L'économiste néolibéral Gerardo Corrales a déploré que le secteur des entreprises ne soit pas disposé à entrer dans une confrontation publique avec les syndicats pour exiger une "loi publique sur l'emploi" qui unifierait les salaires dans le secteur et éliminerait les conventions collectives. Il a également critiqué les coupes dans les dépenses publiques qui, selon lui, ne suffisent pas à faire face à la situation budgétaire. "Je pense que notre grande réussite à cette table de dialogue a été d'empêcher les syndicats et les groupes sociaux de parvenir à approuver l'introduction des taxes sur les zones franches, le revenu universel et les impôts sur la fortune", a-t-il ajouté.

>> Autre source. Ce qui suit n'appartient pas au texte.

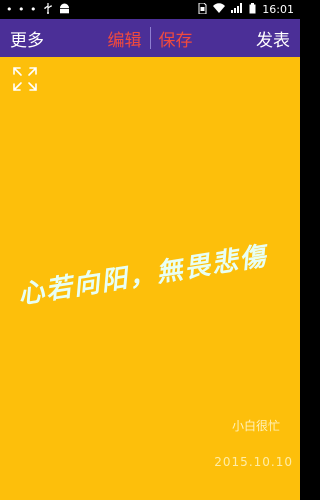 The image size is (320, 500). Describe the element at coordinates (246, 10) in the screenshot. I see `status-right: 16:01` at that location.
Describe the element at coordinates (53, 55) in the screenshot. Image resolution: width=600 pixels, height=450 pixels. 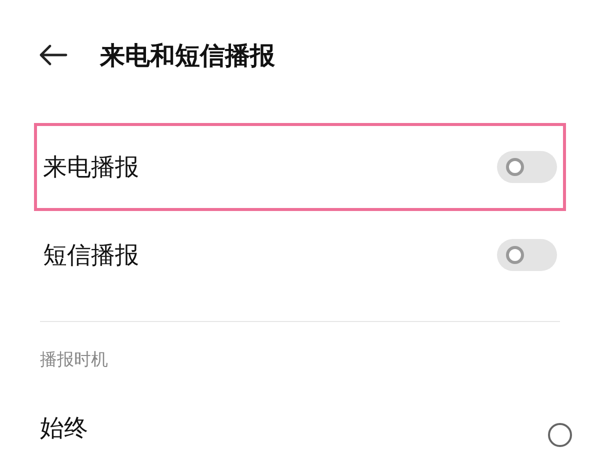
I see `back-icon` at that location.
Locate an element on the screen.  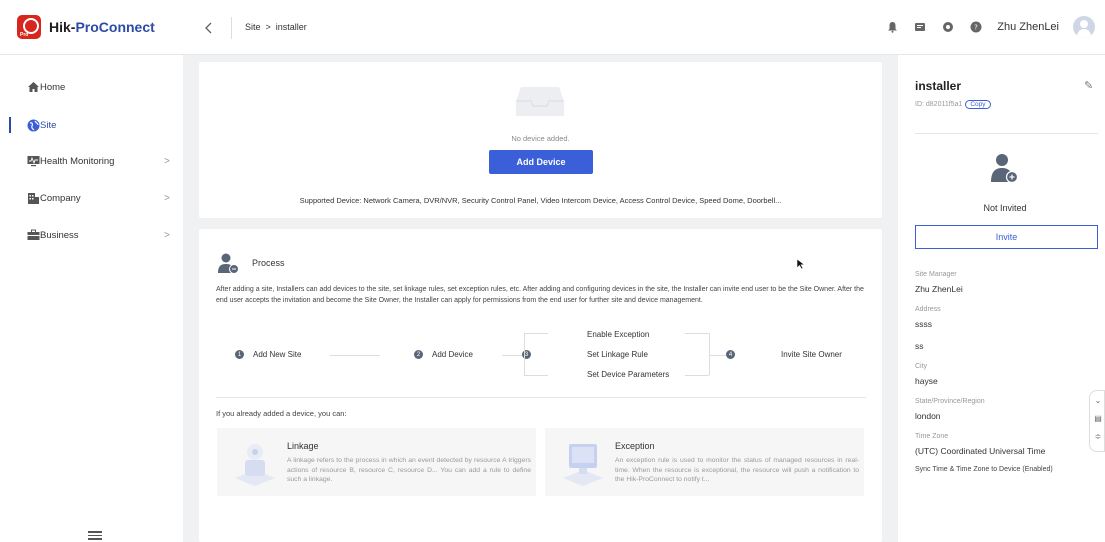
header-actions: ? Zhu ZhenLei is located at coordinates (990, 27).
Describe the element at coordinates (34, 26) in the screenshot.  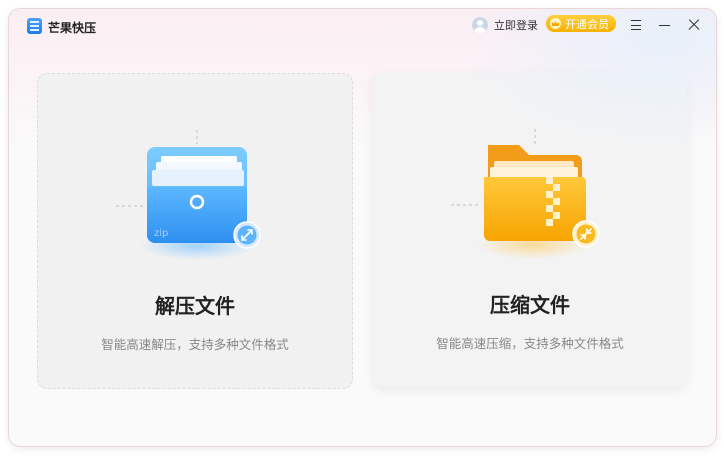
I see `app-logo-icon` at that location.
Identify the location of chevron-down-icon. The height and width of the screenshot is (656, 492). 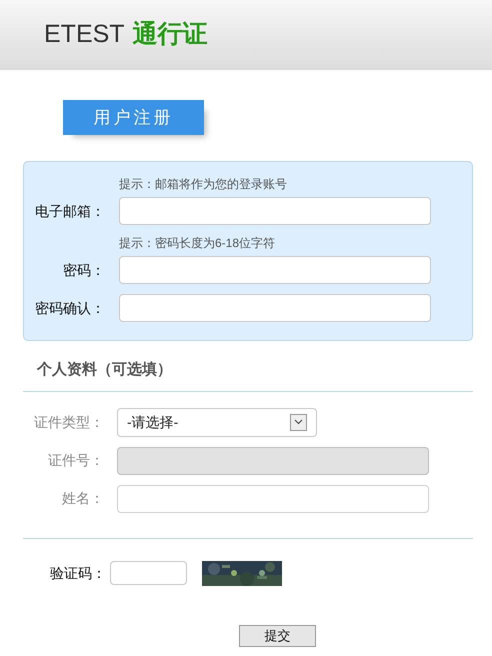
(298, 422).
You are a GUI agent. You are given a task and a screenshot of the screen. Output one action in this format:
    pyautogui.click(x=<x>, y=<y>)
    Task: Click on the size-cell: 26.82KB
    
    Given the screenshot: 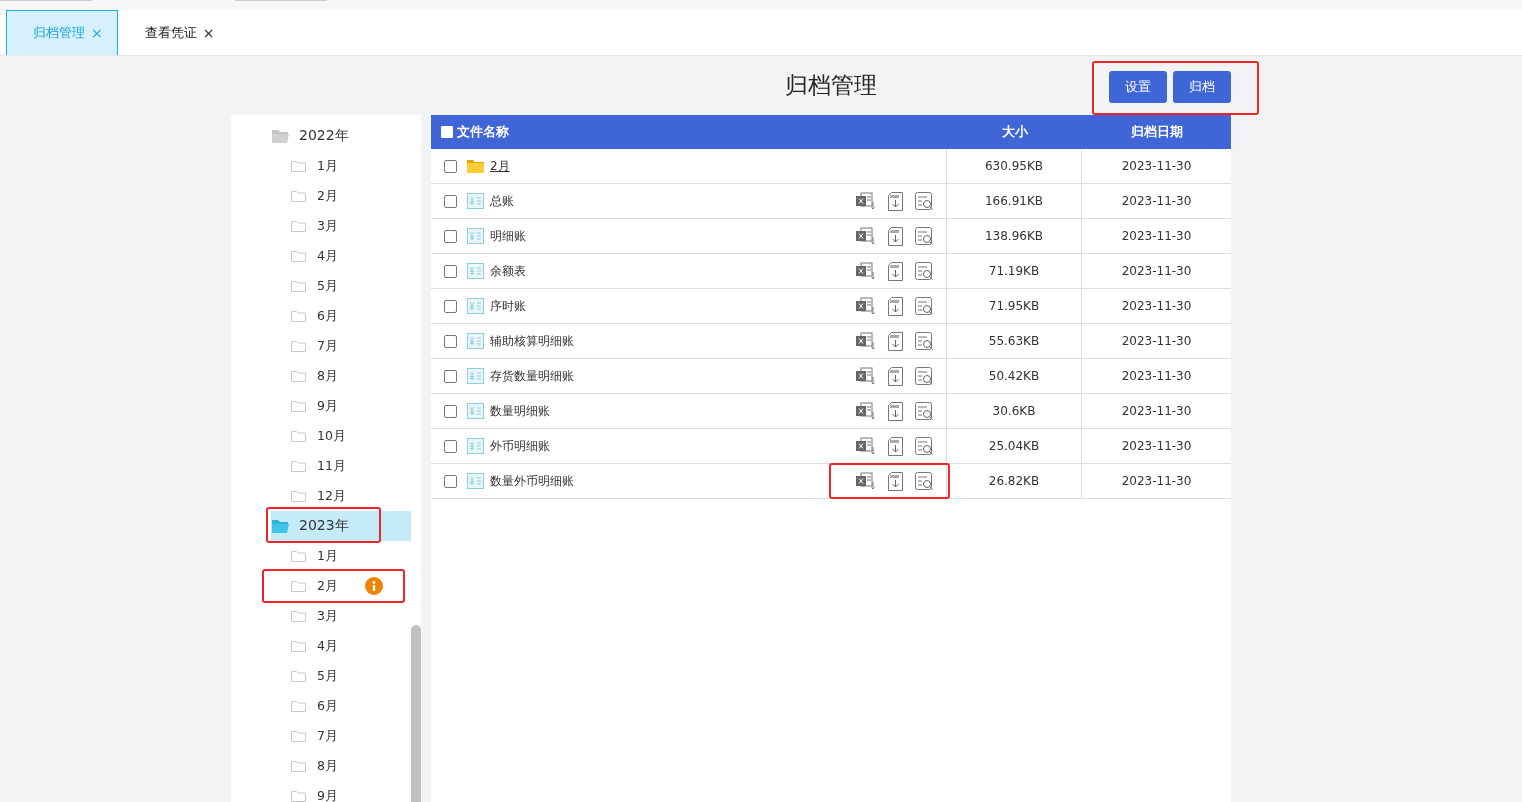 What is the action you would take?
    pyautogui.click(x=1014, y=481)
    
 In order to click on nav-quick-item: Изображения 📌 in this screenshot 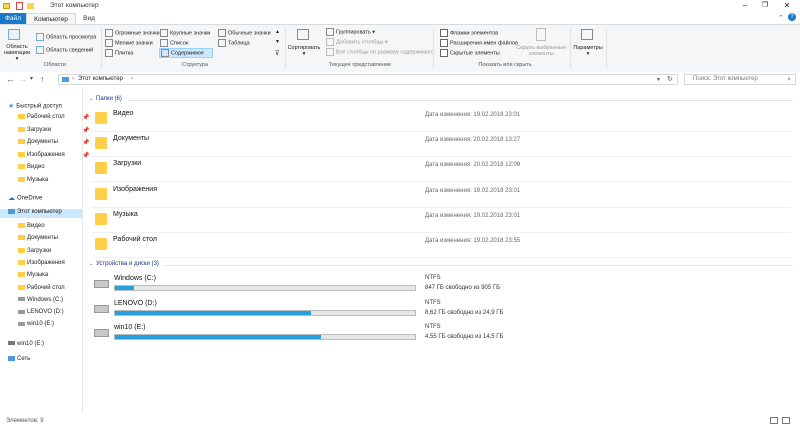, I will do `click(54, 155)`.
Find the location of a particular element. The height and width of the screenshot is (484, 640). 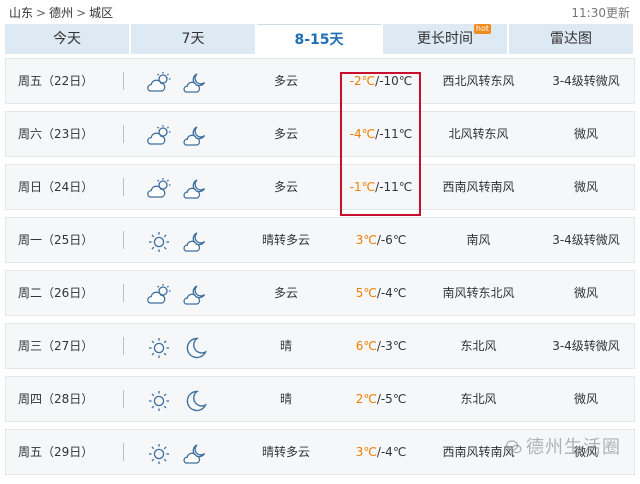

temperature-range: 5℃/-4℃ is located at coordinates (381, 293).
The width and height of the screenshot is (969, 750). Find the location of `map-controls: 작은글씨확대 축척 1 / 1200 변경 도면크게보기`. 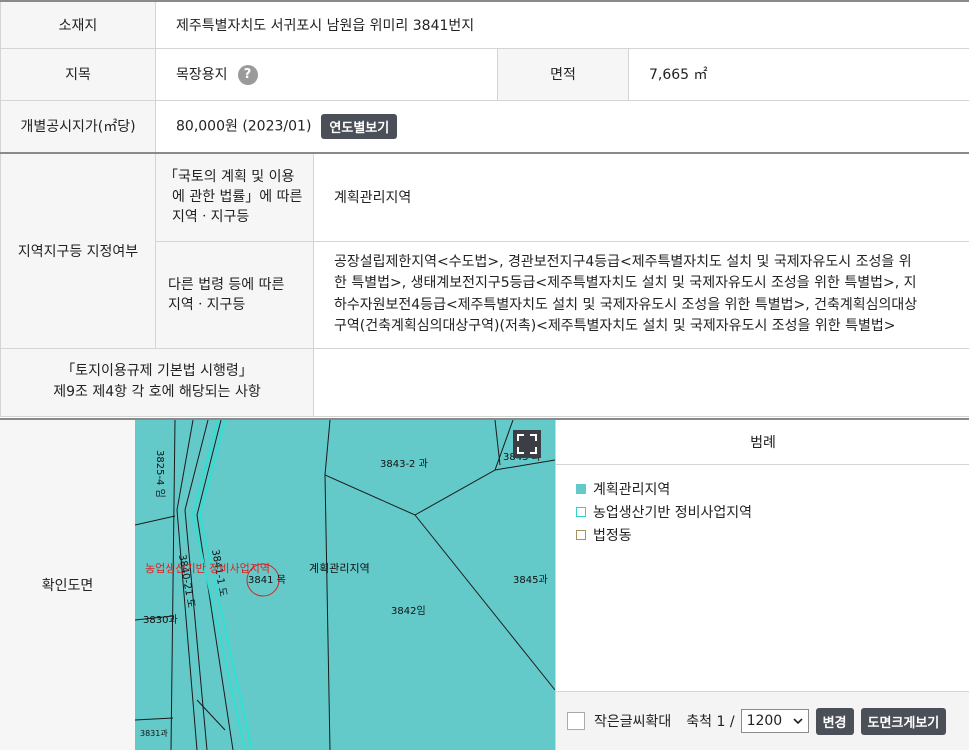

map-controls: 작은글씨확대 축척 1 / 1200 변경 도면크게보기 is located at coordinates (762, 720).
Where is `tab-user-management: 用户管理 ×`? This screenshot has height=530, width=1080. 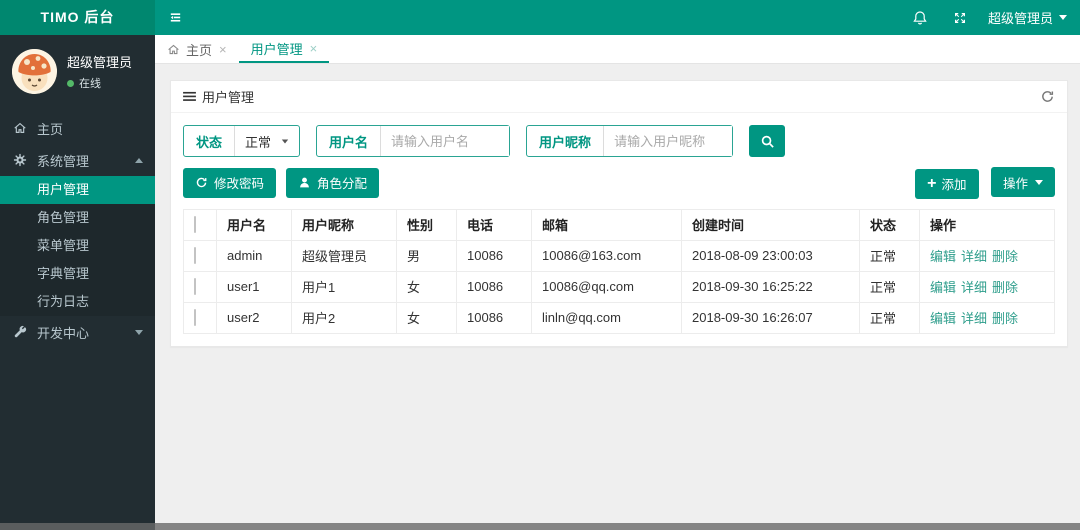 tab-user-management: 用户管理 × is located at coordinates (284, 49).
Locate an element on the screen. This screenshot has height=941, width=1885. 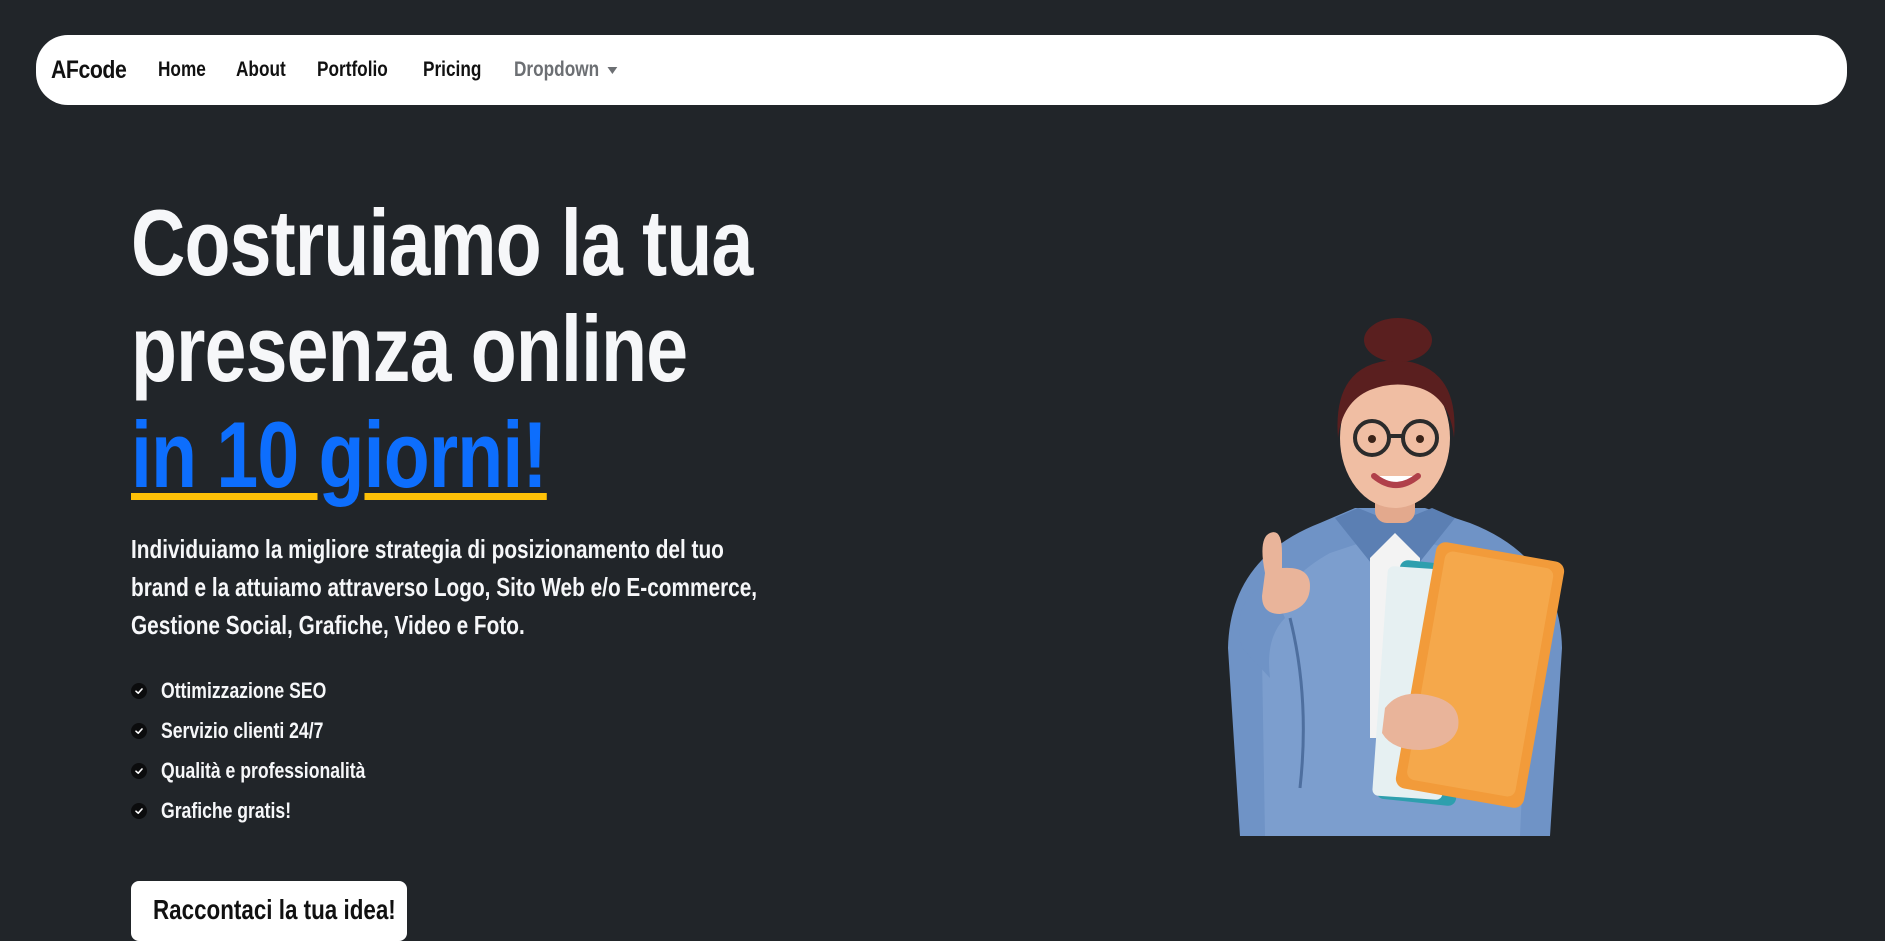
caret-down-icon is located at coordinates (612, 70).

La préoccupation du secteur des entreprises, a déclaré l'économiste Daniel Vartanian, est d'essayer d'éviter un déficit plus important au détriment de tout : dépenses sociales, emplois publics, salaires scolaires ou ventes d'actifs, et éviter ainsi la tentation de l'exécutif de taxer les revenus. d'entreprises de groupes ou de secteurs exonérés, comme les zones franches. Désormais, le débat sera transféré au Congrès, où le gouvernement devra présenter les projets de loi qu'il juge pertinents et où les secteurs conservateurs, alliés du gouvernement, disposent d'une large majorité.

* Gilberto Lopes est journaliste, docteur en études sociales et culturelles de l'Université du Costa Rica (UCR).